KIM Sedara, Research Fellow, Democratic Governance and Public Sector Reform Programme

 

Mr. Kim, a cultural anthropologist and political scientist, joined CDRI in July 2001, where his work currently focuses on democratisation, peace and development research. Additional research interests include decentralisation and political culture. Prior to joining CDRI, Mr. Kim was a lecturer in the Department of Archaeology at the Royal University of Fine Arts (RUFA), Phnom Penh, and worked for three years as a senior researcher at the Centre for Advanced Study.

 

He holds a Bachelor of Arts in Archaeology from RUFA, a Graduate Certificate in Cultural Anthropology from the East-West Centre of the University of Hawaii at Manoa, and a Master’s Degree in Socio-Political Anthropology from Northern Illinois University, where he studied on a Fulbright Scholarship.
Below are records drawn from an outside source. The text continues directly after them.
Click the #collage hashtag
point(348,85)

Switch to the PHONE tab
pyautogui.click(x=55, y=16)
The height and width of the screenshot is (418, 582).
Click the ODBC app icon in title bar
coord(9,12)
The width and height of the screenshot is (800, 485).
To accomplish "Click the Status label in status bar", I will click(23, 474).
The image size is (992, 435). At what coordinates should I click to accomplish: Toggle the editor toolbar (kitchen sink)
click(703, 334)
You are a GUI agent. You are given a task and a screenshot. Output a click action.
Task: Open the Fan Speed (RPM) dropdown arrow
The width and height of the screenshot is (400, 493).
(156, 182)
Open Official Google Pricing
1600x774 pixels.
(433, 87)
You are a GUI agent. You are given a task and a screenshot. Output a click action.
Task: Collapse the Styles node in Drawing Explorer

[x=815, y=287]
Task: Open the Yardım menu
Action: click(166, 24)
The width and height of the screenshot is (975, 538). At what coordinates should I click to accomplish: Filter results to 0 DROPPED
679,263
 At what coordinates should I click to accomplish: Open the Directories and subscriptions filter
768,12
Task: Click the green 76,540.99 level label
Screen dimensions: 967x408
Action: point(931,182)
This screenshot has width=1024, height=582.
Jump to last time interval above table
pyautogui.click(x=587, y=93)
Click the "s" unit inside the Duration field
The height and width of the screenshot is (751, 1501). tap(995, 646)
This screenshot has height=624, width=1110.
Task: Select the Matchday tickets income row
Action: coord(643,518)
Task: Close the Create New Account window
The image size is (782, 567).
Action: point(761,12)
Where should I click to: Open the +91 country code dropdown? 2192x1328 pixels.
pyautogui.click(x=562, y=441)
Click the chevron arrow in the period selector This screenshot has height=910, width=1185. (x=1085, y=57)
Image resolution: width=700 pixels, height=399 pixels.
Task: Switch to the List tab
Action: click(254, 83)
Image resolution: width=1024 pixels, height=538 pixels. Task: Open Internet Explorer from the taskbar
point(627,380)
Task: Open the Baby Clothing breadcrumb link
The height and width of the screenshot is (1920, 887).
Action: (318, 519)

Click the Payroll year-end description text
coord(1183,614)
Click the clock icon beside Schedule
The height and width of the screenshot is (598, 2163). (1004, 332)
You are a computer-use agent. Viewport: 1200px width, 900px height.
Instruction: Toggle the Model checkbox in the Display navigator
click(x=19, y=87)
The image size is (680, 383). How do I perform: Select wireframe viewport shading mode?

His master’s thesis was titled “Reciprocity: An Informal Pattern of Social Interactions in a Cambodian Village Near Angkor Park”. Mr. Kim is currently a PhD candidate in Political Science at the Department of Peace and Development Research at Göteborg University, Sweden. His PhD dissertation is on “Democracy in Action: The Decentralisation Process in a Post-Conflict Cambodia.”

 

Selected Publications

 

Hughes, C. and Kim Sedara (2004), "The Evolution of Democratic Process and Conflict Management in Cambodia, a Comparative Study of Three Cambodian Elections," Working Paper No. 30 (Phnom Penh: Cambodia Development Resource Institute)

 

Ojendal, Joakim and Kim Sedara (2006), "In Search of Agency in Rural Cambodia," Journal of South East Asian Studies, Vol.  No. (Singapore)

 

Rusten. C., Kim S., Eng N., and Pak K. (2004), The Challenges of Decentralisation Design in Cambodia, Monograph No. 1 (Phnom Penh: Cambodia Development Resource Institute)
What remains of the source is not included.